Description of the task ▸
Each line in the records below, from the one that contains "This screenshot has width=1198, height=811." to the one that contains "Click the red color swatch", should be reproduced exactly, the first and last included.

Exercise data ▸
§

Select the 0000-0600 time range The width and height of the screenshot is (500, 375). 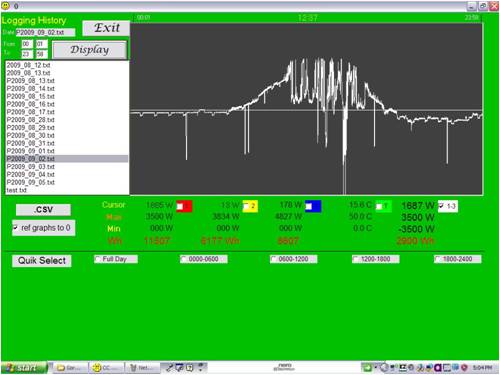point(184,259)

§

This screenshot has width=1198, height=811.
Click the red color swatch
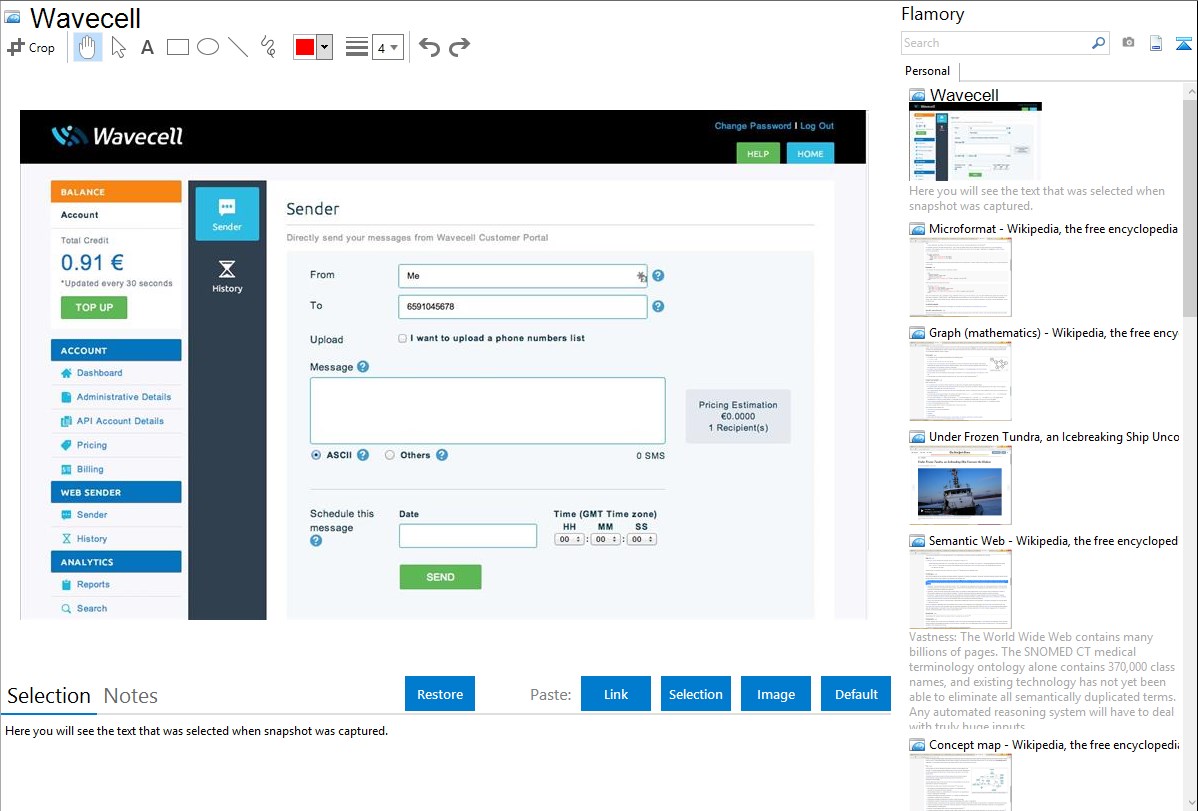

§

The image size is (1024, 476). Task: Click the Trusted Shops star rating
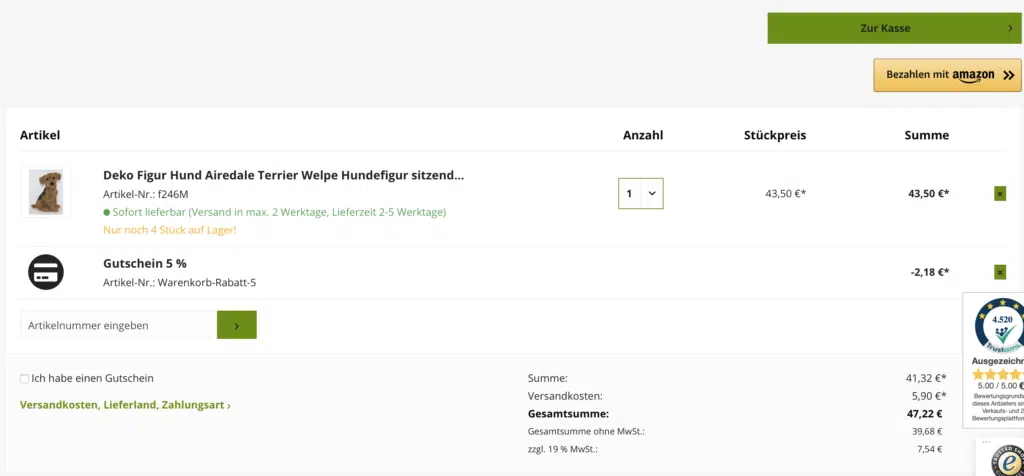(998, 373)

§

Written solution ▸
This screenshot has width=1198, height=811.
Click the red color swatch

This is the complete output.